Maart 2015
Mama kan sinds een paar weken haar hoofd niet meer omhoog krijgen. Hopelijk verandert dit met nieuwe medicijnen, maar ze ziet dus vooral wat zich op de grond bevindt. Ze vindt mijn laarzen mooi. “Geef ze maar aan mij. Deze schoenen kunnen echt niet meer”. Ik probeer haar uit te leggen dat ik toch echt niet op mijn sokken naar huis kan en zeg dat ik ze de volgende keer wel voor haar mee kan nemen als ze dat graag wil. Ze vindt het maar gek dat ik niet op mijn sokken naar huis wil.
Mama zegt dat ze verder wil lopen en naar ‘dat kleine huisje’ wil. Met dat kleine huisje bedoelt ze de gedeelde kamer. We schuifelen weer die richting op en ik maak nog een omweg om maar niet te lang in ‘dat kleine huisje’ te hoeven zitten. Maar als ze elke deur die we tegenkomen opent omdat ze denkt dat we er zijn, breng ik haar toch maar snel naar de juiste deur.
De vreemde mevrouw ligt nog precies hetzelfde als eerst. Ze vraagt weer of het haar rolstoel is die naast haar bed staat en ik antwoord weer bevestigend. Ondertussen wordt mama weer haar bed in geholpen en ik ga maar aan het voeteneind zitten. Ik voel me een beetje bezwaard om zomaar op die kamer te zitten, maar mama lijkt blij te zijn in haar vertrouwde bed dus ik dwing mezelf om toch nog een tijdje te blijven en niet hard weg te rennen, wat ik eigenlijk het liefste wil.
Ik leg mijn handen op mama’s enkels, geen idee waarom daar, maar mijn rechterhand begint meteen te tintelen dus ik ga er vanuit dat ze het daar nodig heeft. En inderdaad, mama bloeit een beetje op.
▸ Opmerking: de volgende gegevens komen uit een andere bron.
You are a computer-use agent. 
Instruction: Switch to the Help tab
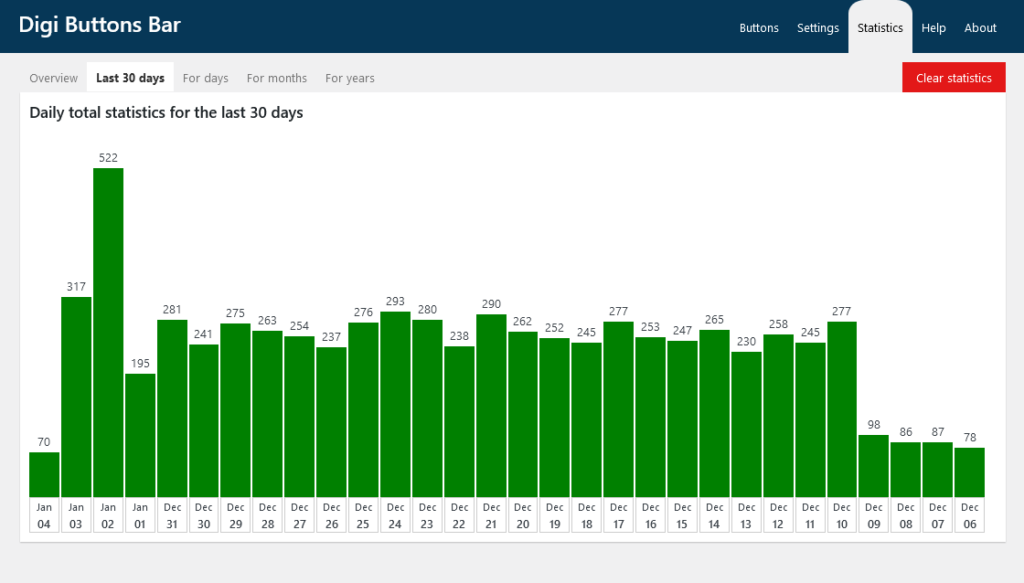(x=933, y=28)
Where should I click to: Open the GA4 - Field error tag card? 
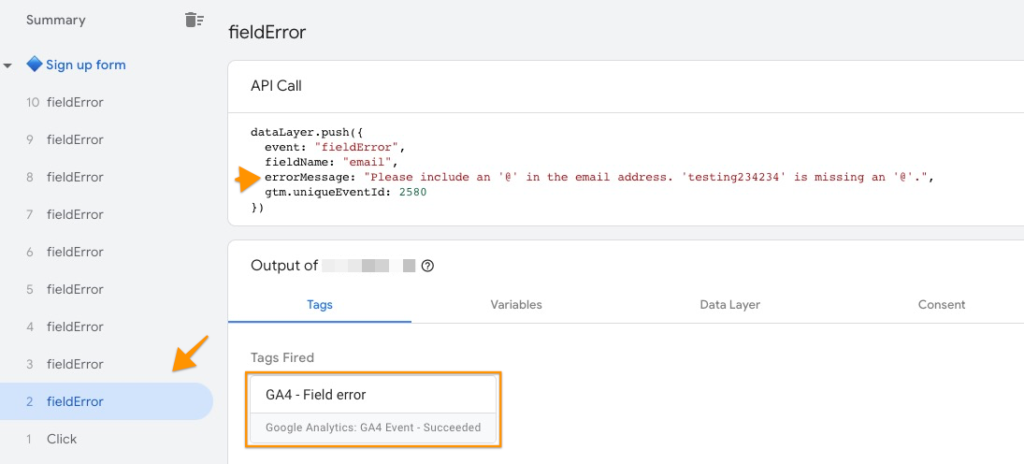click(x=374, y=410)
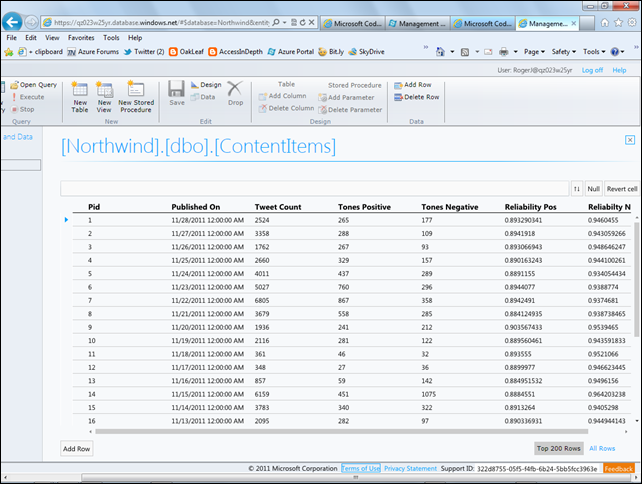Click the Add Row button below grid
The image size is (642, 484).
[x=77, y=449]
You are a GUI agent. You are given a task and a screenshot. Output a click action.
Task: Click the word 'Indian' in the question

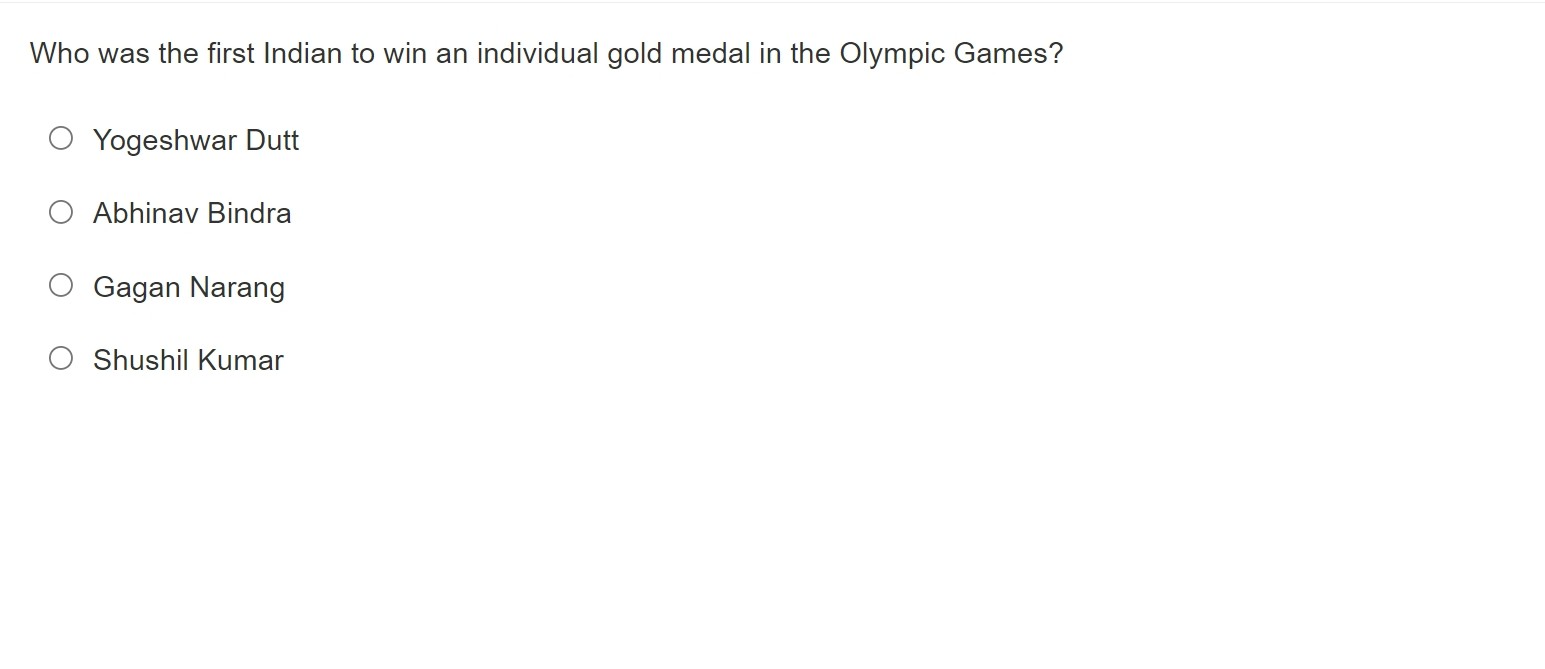[303, 53]
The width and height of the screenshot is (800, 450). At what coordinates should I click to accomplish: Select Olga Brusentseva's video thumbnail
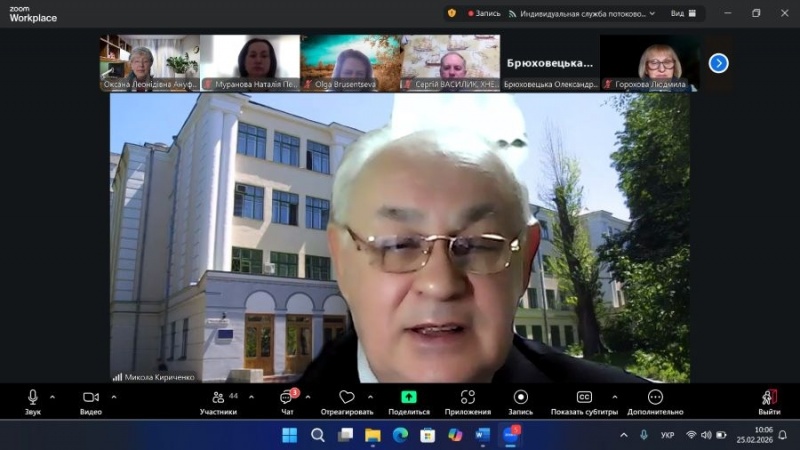click(350, 63)
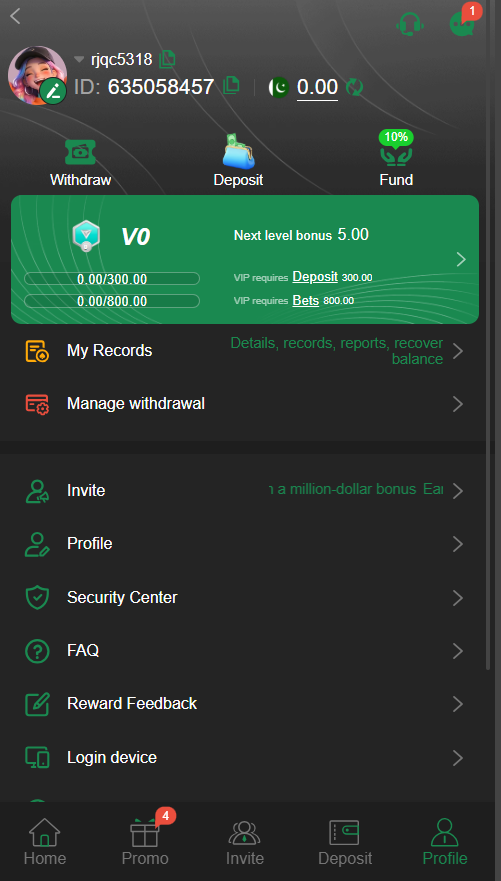Go back using the top-left arrow
501x881 pixels.
coord(15,16)
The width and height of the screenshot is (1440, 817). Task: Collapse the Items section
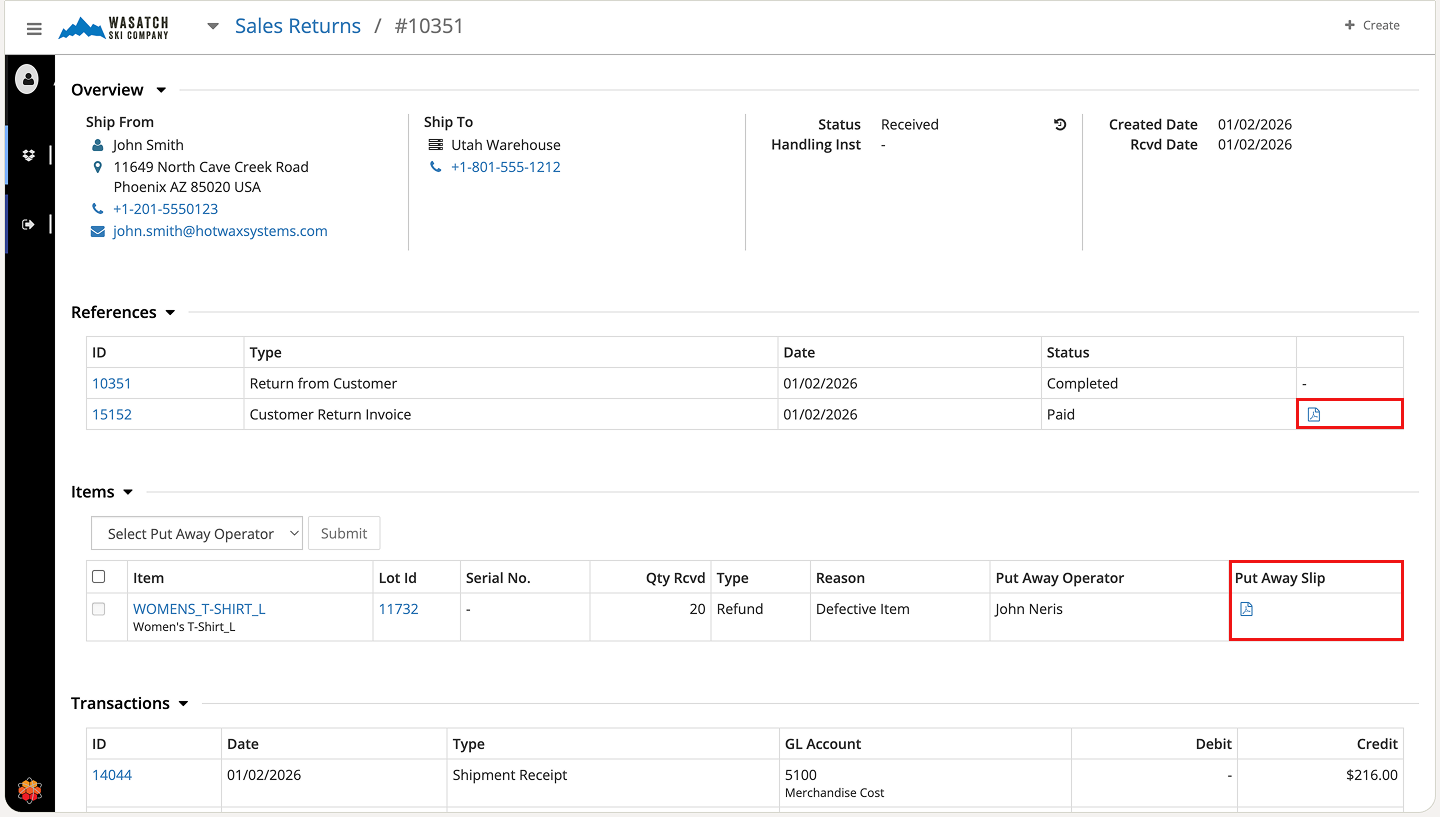coord(127,492)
Ze begint te vertellen. Iedereen is heel aardig, maar die mannen die moet ze niet, ‘die zijn eikels’. Ze heeft het weer over het kleine jongetje. Dat zij hem hielp, maar dat een man heel kwaad op haar werd toen. De laatste tijd is de enige manier om nog een gesprek met haar te voeren meegaan in haar verhalen. Ik weet niet wat er van waar is, het kunnen natuurlijk gebeurtenissen zijn die deels gebeurd zijn toen ze jong was; ik heb geen idee. Er komt altijd een klein jongetje in voor, vaak meerdere kinderen en er is vaak een man die iets onaardigs doet. Maar ik smul van die verhalen omdat ze dan eindelijk hele zinnen maakt en het daardoor lijkt alsof we ook echt een gesprek hebben.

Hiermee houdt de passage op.